Eine Stunde später empfing Marigold, die mächtige Männer zu bezaubern verstand, Kenneth Trubshaw, den Gentleman aus Cheltenham, mit einem zwanglosen Küß-chen und erläuterte ihren Plan, bevor sie ihn noch mit Irish, Hickory und Pamela Jane bekannt machte.
Der elegante, weltgewandte Mann vom Rennvereinsvorstand nickte mir zu. Wir kannten uns vom Sehen, hatten aber bis dahin noch nicht miteinander gesprochen. Marigold schwang die Arme in die Luft, um das zu ändern.

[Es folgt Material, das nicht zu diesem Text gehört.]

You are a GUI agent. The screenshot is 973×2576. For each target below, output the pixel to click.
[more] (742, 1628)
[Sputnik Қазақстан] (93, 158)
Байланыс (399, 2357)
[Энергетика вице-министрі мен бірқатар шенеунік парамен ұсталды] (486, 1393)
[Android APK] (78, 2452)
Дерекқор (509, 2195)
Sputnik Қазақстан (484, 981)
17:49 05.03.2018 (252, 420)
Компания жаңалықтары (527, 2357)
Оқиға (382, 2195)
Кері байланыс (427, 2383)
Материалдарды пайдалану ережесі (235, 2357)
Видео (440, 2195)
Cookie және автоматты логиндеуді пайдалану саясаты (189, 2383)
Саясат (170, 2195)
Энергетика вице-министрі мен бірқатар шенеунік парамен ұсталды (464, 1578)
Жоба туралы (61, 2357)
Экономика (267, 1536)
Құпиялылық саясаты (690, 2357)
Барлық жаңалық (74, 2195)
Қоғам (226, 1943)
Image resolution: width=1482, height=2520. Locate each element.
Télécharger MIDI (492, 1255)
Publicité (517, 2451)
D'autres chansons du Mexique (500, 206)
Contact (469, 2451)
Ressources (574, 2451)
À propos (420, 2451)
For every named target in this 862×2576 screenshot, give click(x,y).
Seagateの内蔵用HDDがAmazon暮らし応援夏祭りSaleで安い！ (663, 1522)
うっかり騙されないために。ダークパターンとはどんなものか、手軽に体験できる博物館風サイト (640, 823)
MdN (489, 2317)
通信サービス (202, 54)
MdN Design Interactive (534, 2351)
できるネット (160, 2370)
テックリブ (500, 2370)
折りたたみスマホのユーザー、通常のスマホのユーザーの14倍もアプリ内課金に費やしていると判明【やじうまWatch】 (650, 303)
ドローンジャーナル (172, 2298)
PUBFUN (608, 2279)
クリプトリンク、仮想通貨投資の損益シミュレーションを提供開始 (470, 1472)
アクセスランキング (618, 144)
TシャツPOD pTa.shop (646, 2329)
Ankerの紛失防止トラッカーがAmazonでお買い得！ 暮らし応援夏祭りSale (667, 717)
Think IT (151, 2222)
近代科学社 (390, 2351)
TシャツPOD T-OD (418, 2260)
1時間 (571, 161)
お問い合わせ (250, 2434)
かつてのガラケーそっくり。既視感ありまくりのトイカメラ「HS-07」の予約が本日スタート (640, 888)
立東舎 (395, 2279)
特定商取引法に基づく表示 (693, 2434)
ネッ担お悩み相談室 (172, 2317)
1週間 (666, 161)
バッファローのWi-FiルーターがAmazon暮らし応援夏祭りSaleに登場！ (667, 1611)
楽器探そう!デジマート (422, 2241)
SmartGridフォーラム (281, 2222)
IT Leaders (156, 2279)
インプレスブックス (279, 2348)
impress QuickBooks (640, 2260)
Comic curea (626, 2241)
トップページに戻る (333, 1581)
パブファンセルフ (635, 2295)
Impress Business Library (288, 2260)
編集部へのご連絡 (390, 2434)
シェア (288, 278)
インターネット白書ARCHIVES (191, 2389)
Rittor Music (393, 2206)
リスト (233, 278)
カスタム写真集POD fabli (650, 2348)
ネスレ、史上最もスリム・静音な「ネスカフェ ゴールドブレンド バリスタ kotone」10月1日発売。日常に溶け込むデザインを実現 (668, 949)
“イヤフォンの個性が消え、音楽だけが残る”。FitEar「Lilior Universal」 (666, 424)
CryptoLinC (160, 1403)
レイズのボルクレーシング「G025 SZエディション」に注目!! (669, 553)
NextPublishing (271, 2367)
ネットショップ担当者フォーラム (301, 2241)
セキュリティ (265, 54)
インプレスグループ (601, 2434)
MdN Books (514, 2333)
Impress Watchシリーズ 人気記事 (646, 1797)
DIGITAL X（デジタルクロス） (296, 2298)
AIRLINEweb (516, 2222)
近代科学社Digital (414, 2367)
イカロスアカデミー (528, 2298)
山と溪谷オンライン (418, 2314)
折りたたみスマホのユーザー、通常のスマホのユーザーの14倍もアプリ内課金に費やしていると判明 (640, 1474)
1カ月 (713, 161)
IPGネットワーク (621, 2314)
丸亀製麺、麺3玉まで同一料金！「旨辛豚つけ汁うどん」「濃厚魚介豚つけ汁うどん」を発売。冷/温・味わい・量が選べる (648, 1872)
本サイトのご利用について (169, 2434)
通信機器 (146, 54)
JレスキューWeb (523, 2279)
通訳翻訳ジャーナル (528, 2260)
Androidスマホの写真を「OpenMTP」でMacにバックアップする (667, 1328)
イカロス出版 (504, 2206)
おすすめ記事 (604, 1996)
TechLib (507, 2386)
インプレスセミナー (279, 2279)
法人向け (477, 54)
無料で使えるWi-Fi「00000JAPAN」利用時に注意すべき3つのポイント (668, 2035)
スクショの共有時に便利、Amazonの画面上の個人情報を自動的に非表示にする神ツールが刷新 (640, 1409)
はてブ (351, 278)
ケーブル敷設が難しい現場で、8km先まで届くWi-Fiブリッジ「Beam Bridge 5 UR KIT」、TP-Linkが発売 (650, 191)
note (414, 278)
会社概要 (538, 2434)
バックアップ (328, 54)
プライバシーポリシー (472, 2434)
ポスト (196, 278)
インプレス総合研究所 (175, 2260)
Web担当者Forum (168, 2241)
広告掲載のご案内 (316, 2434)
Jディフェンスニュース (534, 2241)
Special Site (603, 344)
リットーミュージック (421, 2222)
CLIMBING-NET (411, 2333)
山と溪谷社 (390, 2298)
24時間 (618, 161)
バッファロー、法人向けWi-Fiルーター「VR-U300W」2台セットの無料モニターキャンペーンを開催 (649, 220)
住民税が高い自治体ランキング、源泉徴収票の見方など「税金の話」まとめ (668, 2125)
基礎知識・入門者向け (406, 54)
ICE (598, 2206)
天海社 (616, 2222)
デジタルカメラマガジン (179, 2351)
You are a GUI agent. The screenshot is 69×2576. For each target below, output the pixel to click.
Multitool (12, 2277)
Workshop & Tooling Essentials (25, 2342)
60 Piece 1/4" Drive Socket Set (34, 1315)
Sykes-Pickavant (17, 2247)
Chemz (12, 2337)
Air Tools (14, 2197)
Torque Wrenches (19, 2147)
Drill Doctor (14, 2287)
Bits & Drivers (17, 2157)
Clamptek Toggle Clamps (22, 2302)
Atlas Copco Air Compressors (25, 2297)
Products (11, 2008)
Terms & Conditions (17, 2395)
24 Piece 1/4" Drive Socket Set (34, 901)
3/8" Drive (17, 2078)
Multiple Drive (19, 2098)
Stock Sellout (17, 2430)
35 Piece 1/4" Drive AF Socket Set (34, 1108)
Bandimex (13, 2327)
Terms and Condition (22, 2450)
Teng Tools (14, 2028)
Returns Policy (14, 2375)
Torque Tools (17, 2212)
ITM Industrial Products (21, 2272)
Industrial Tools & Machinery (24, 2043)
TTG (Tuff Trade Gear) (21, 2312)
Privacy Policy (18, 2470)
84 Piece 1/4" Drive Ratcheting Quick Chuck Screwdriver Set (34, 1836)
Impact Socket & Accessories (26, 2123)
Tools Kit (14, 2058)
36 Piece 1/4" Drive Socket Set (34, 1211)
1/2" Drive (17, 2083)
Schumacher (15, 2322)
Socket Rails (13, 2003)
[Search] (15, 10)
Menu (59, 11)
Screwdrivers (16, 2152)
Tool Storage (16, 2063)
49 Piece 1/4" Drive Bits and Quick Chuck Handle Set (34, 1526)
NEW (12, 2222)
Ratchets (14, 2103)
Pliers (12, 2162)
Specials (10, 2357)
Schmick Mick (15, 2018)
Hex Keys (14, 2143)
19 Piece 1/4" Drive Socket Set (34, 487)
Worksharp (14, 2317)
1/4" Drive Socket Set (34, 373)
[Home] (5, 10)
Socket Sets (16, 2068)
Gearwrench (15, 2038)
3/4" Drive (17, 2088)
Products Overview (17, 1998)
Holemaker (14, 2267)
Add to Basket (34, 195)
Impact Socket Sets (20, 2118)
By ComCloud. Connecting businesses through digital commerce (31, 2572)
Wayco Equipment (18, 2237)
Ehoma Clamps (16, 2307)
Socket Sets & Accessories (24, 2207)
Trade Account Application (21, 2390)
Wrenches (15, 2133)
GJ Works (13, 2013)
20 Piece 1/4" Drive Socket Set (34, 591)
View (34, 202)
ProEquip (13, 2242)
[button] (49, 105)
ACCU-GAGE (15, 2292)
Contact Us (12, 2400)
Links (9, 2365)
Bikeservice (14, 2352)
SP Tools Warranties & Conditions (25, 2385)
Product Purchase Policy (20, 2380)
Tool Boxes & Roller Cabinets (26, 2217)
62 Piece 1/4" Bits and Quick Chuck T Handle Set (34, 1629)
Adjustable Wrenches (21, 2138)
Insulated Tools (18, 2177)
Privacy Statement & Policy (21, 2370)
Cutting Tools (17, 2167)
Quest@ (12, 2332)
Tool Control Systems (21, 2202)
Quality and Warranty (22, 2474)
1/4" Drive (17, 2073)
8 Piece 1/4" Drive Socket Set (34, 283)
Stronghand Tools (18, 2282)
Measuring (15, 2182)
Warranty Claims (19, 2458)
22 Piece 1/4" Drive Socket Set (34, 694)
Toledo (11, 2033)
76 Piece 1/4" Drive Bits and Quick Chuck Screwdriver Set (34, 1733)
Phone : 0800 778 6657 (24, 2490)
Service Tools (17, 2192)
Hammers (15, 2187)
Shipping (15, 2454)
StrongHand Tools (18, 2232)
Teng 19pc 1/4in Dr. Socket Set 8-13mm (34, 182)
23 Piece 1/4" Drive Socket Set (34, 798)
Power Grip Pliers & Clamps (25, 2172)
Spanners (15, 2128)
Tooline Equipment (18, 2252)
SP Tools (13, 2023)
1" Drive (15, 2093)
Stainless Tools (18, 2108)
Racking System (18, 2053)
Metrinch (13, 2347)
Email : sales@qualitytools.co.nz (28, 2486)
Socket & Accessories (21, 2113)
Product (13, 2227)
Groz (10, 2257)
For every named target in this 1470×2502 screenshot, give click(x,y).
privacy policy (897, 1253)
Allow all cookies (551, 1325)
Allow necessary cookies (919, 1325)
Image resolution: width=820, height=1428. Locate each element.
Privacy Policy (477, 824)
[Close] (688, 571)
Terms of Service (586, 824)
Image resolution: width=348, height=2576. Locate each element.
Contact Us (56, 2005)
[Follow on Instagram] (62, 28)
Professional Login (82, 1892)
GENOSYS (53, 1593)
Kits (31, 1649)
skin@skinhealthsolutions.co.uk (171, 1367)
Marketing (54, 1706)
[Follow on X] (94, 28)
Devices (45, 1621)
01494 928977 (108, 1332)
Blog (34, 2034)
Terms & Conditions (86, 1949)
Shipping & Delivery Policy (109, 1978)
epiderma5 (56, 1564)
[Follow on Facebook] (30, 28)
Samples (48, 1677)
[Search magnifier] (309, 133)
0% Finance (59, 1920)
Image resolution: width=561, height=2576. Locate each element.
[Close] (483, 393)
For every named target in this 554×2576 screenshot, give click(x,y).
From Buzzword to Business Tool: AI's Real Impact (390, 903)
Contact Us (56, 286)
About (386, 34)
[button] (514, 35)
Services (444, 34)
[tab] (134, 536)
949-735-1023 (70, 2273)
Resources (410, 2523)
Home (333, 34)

«Sie kennen doch Gerard Logan, mein Lieber?«
«Ehm… ja, natürlich.«
«Denn Gerard hat diese fabelhafte Halskette gemacht, die Sie sich unbedingt ansehen müssen, sie liegt hier auf der Bank.«
Alle schauten auf ihre Armbanduhr oder auf die Wanduhr in der Galerie. Die Bank hatte seit fünf Minuten geschlossen, und Marigold sah frustriert aus. Die Zeit war zu schnell vergangen.
Zögernd schlug ich vor, damit Mr. Trubshaw nicht umsonst gekommen sei, könne er sich ja vielleicht einige andere Sachen von mir ansehen, aber das war Marigold auch nicht recht.»Die Kette«, wandte sie ein,»ist wenigstens zum Teil aus Gold, mein Lieber, und es soll doch so eine Art Gold Cup sein.«
Kenneth Trubshaw tat, vielleicht mehr aus Höflichkeit als aus Interesse, unverbindlich ein paar Schritte in den Ausstellungsraum hinein. Dann schien er erfreulicherweise doch hinzuschauen, stockte, ging einen Schritt zurück und blieb nachdenklich vor Catherines Flügeln stehen.
«Wieviel kostet das?«fragte er.»Es steht kein Preis dran.«
«Das ist verkauft«, sagte ich.
Einhellige Überraschung bei meinen drei Mitarbeitern.
«Schade«, meinte Trubshaw.
«Da ist zu wenig Gold dran«, bemäkelte Marigold.
«Nun«, sagte ich,»ich habe schon mal ein Pferd gemacht, das über ein Hindernis geht. Das Hindernis war aus massivem Gold, die Hufe auch. Das übrige Pferd bestand aus Kristall, der Boden und der Sockel aus schwarzem Glas mit kleinen goldenen Einschlüssen.«
«Wo ist das jetzt?«fragte Kenneth.
«In Dubai.«
Er lächelte.
«Und was ist mit der Kette?«fragte Marigold verärgert.